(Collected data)
=== Section Start ===

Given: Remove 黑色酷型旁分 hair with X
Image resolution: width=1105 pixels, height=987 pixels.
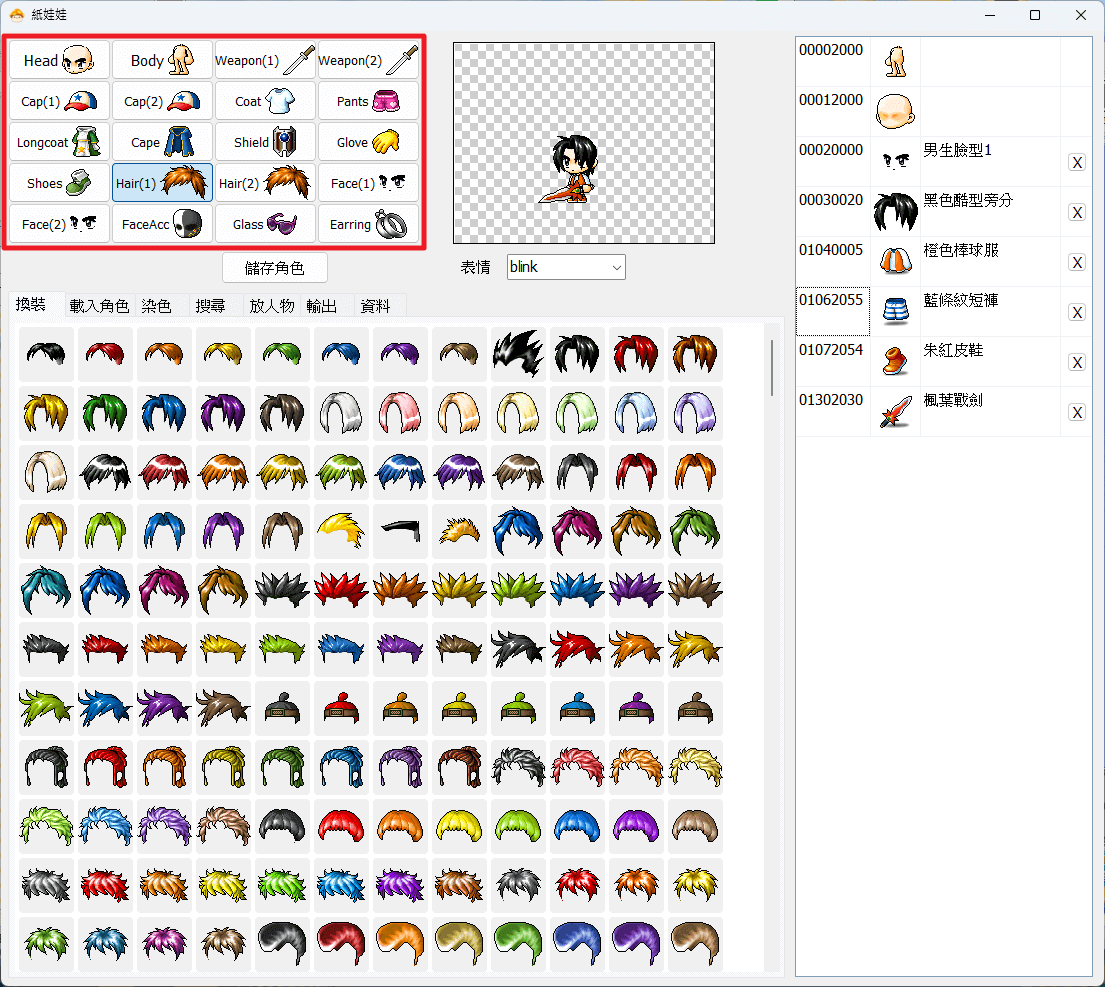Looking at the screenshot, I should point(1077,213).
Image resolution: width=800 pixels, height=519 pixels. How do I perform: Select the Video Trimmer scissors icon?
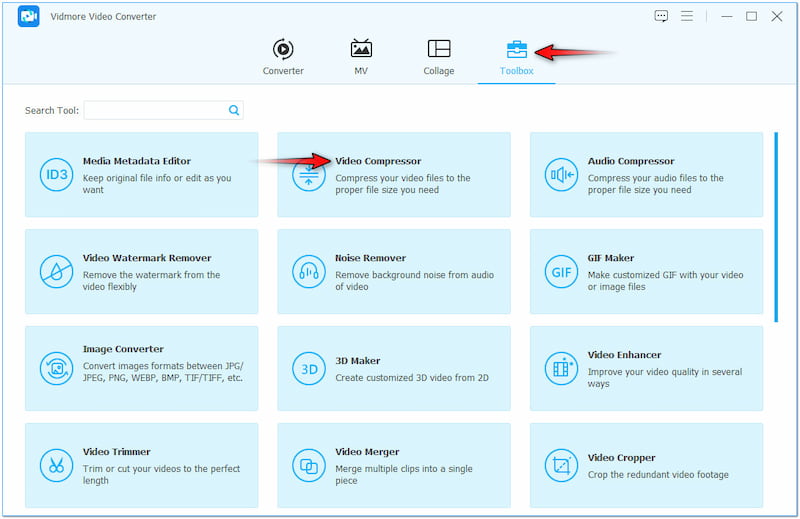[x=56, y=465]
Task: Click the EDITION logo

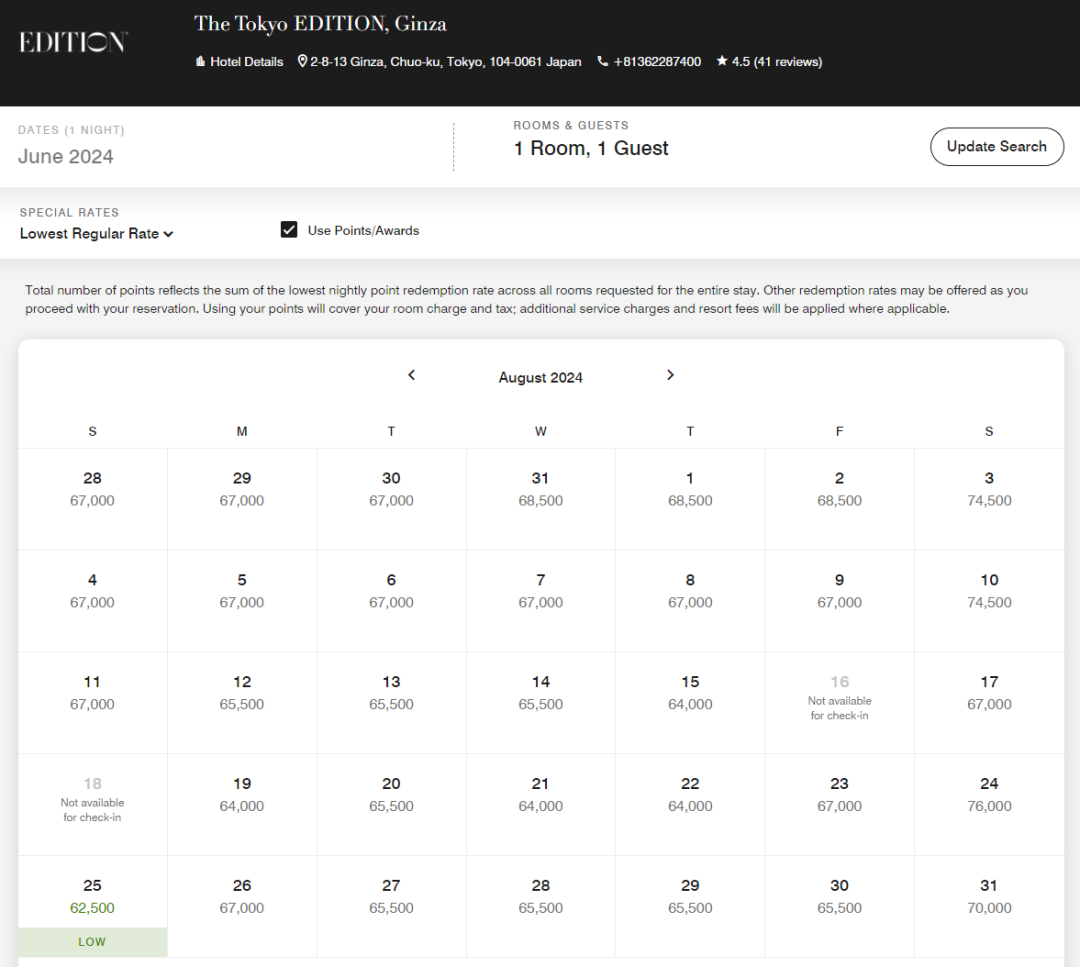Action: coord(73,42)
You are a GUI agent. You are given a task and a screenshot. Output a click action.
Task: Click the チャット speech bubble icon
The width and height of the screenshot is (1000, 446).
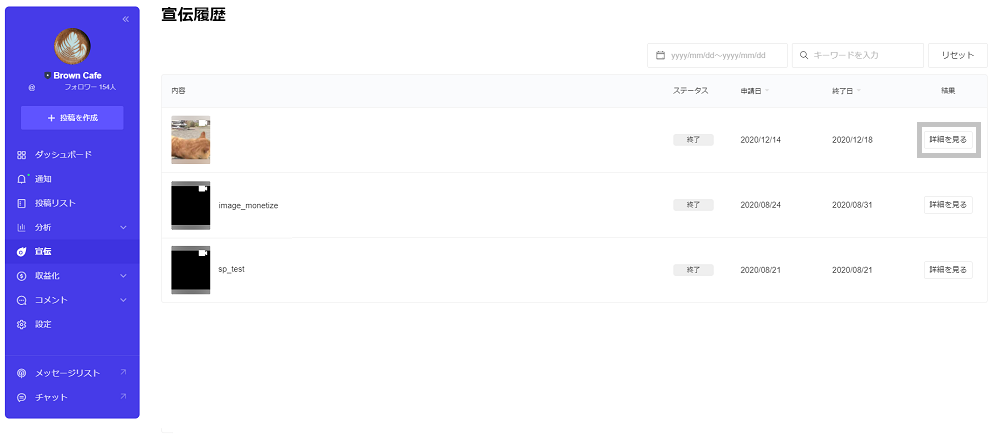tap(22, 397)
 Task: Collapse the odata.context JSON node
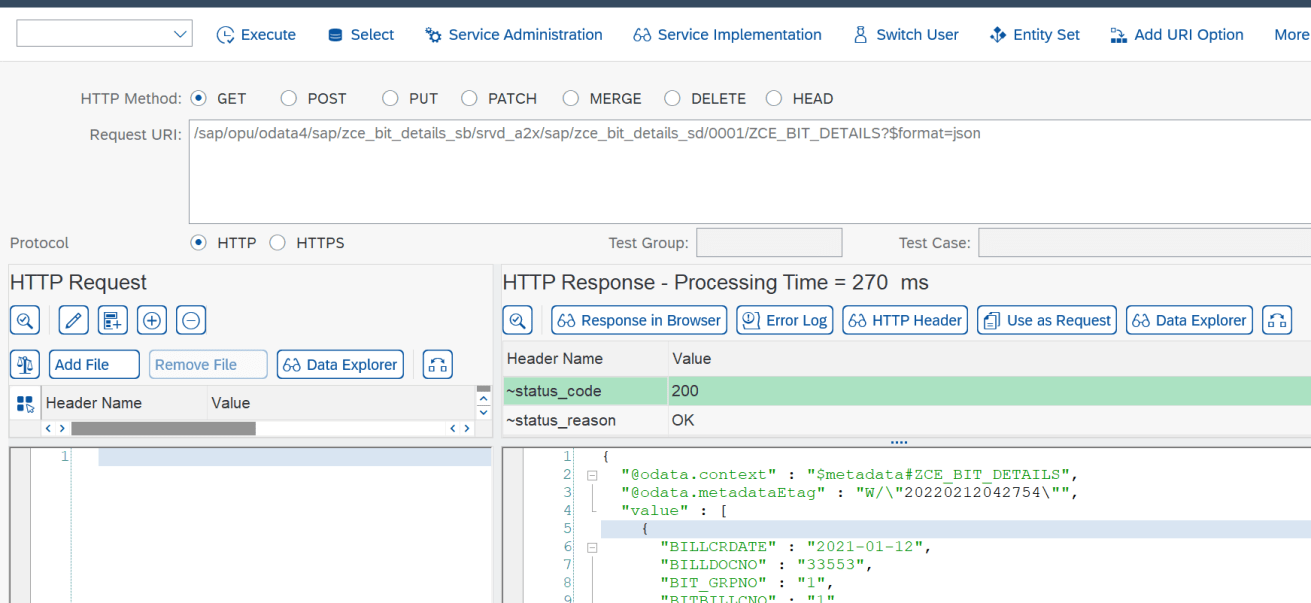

=== Section End ===

__TASK STATEMENT__
Copy out every line above without change, dropping the pictures.

__YOUR SOLUTION__
Given: Remove 黑色酷型旁分 hair with X
Image resolution: width=1105 pixels, height=987 pixels.
Looking at the screenshot, I should point(1077,213).
Image resolution: width=800 pixels, height=519 pixels. How do I perform: Select the Video Trimmer scissors icon?
[x=56, y=465]
Task: Click the EDITION logo

Action: coord(73,42)
You are a GUI agent. You are given a task and a screenshot. Output a click action.
Task: Click the チャット speech bubble icon
The width and height of the screenshot is (1000, 446).
tap(22, 397)
 Task: Collapse the odata.context JSON node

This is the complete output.